⟨

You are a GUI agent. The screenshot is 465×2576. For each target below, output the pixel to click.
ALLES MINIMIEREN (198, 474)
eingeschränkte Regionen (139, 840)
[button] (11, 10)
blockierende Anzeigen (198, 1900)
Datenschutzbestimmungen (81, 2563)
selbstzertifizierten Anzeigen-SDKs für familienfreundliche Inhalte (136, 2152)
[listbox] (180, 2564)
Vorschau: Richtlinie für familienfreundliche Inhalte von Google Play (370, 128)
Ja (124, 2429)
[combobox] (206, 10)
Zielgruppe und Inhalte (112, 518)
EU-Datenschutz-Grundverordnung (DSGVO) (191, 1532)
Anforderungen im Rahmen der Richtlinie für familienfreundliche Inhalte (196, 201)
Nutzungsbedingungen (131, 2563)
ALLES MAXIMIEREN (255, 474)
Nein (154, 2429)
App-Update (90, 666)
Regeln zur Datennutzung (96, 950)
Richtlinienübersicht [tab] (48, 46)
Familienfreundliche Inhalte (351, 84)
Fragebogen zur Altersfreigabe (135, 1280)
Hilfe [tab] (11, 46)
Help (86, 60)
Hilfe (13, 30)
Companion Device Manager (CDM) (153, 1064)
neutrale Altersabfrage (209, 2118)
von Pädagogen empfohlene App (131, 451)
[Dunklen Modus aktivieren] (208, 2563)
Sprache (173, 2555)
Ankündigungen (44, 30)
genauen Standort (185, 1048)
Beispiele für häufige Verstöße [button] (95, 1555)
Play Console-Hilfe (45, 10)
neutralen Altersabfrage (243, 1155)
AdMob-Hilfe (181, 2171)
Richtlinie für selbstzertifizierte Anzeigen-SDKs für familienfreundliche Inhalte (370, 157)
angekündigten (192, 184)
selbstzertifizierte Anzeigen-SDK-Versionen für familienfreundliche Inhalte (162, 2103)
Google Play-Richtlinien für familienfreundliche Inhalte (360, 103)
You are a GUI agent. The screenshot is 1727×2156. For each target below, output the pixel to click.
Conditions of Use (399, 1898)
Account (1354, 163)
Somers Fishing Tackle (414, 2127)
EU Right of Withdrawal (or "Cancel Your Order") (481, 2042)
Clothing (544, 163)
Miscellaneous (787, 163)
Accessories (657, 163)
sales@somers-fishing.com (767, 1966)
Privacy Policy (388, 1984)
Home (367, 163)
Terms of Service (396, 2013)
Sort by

⟩

What to work on:
Looking at the data, how many lines hold the string "Anzeigen"? Reply with the number alone.

Response below:
4